Workshop Introduction

This workshop is designed to introduce participants to Doggie and its offensive variant, evilDoggie. Rather than teaching how a real car works, the workshop focuses on using Doggie and evilDoggie to analyze and manipulate a simulated CAN Bus environment specially built for training. Through several progressive challenges, participants will learn how Doggie integrates with standard tools and how, using evilDoggie, an attacker could take advantage of this protocol. For more information about CAN protocol and CAN hacking, check the appendix at the end of this guide.

The simulator itself, while fictional, recreates the essential conditions of real automotive research by placing ECUs on a physical CAN Bus bridged by Doggie, allowing everyone to practice real-world attack and analysis techniques safely and effectively. The goal isn’t to replicate the complexity of modern vehicles, but to demonstrate how Doggie and EvilDoggie facilitate affordable, flexible, and practical security exploration on CAN networks.

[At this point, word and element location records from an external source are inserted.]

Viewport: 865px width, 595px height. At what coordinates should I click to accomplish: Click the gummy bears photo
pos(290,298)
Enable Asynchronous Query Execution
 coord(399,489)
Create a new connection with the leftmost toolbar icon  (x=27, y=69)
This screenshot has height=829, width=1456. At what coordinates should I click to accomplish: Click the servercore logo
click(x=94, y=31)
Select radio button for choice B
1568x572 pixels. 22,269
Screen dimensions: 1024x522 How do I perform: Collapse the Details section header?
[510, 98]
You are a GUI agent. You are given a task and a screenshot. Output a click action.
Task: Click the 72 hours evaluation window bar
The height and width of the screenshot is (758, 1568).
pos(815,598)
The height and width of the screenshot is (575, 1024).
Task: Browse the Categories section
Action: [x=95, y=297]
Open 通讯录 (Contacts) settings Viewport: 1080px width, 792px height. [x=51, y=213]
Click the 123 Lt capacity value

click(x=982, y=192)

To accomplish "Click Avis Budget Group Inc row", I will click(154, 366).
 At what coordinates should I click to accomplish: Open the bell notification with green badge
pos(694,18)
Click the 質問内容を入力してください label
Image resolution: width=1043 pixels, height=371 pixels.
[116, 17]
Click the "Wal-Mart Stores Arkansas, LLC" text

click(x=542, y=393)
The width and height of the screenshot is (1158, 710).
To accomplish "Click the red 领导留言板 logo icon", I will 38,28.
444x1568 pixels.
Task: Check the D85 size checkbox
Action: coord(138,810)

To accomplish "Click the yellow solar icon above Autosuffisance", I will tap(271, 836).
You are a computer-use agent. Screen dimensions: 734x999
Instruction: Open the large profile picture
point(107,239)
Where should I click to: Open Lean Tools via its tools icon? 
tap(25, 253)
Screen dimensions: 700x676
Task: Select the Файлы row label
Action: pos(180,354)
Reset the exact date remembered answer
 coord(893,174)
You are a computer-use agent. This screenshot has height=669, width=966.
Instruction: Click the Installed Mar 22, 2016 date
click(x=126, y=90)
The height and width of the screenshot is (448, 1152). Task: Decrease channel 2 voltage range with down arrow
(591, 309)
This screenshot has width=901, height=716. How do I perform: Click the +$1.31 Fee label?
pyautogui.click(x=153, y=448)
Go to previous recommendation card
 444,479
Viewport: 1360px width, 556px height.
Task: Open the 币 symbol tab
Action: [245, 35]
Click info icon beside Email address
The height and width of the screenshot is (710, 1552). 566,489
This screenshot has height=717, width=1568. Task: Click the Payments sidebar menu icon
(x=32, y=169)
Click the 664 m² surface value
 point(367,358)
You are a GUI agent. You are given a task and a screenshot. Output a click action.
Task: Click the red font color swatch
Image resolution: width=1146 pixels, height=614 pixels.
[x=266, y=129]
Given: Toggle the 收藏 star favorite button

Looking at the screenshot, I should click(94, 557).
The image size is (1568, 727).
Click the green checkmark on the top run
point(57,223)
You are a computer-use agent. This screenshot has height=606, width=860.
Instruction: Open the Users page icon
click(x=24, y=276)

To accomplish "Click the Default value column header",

⚠️ This workshop and the Doggie / evilDoggie tools are provided for educational and research purposes only. Any testing, experimentation, or use of these tools on real vehicles or production systems is solely your responsibility. The authors do not accept any liability for damage, malfunction, legal consequences, or safety issues that may result from misuse, incorrect configuration, or applying these techniques outside of a controlled environment. Please use responsibly, and always test only on systems you own or have explicit permission to test.